La résolution de la structure de GLIC à pH7 a permis d’identifier une nouvelle cavité au sein de l’ECD (Sauguet et al., 2014). En effet, à pH7,
les deux feuillets β formant l’ECD d’une sous-unité apparaissent
« détachés » générant ainsi une cavité hydrophobe en leur sein. En comparant avec la structure à pH4, il apparaît que les deux feuillets sont plus proches dans la conformation active, et la taille de la cavité réduite. Ainsi, nous avons exploré la possibilité que cette cavité représente une nouvelle cible pharmacologique pour GLIC, et par extension pour les RCPs.

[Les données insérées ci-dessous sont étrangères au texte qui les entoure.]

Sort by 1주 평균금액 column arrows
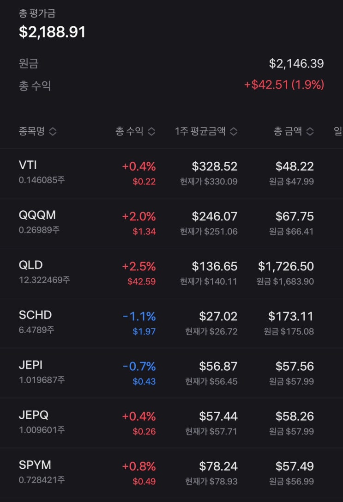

Cette cavité ne se superposant pas au site orthostérique, les molécules s’y liant et impactant la fonction du récepteur seront donc classifiées comme des modulateurs (Christopoulos et al., 2014). Notons toutefois que le récepteur GLIC n’est pas activé par un ligand traditionnel dont le site se trouve au sein de la poche orthostérique, et que le/les sites de liaison de l’agoniste (le proton) ne sont pas encore clairement identifiés (Duret et al., 2011; Rienzo et al., 2014; Wang et al., 2012). Néanmoins, la cavité ciblée étant très hydrophobe, il est peu probable qu’elle porte le/les sites de liaison des protons activant GLIC.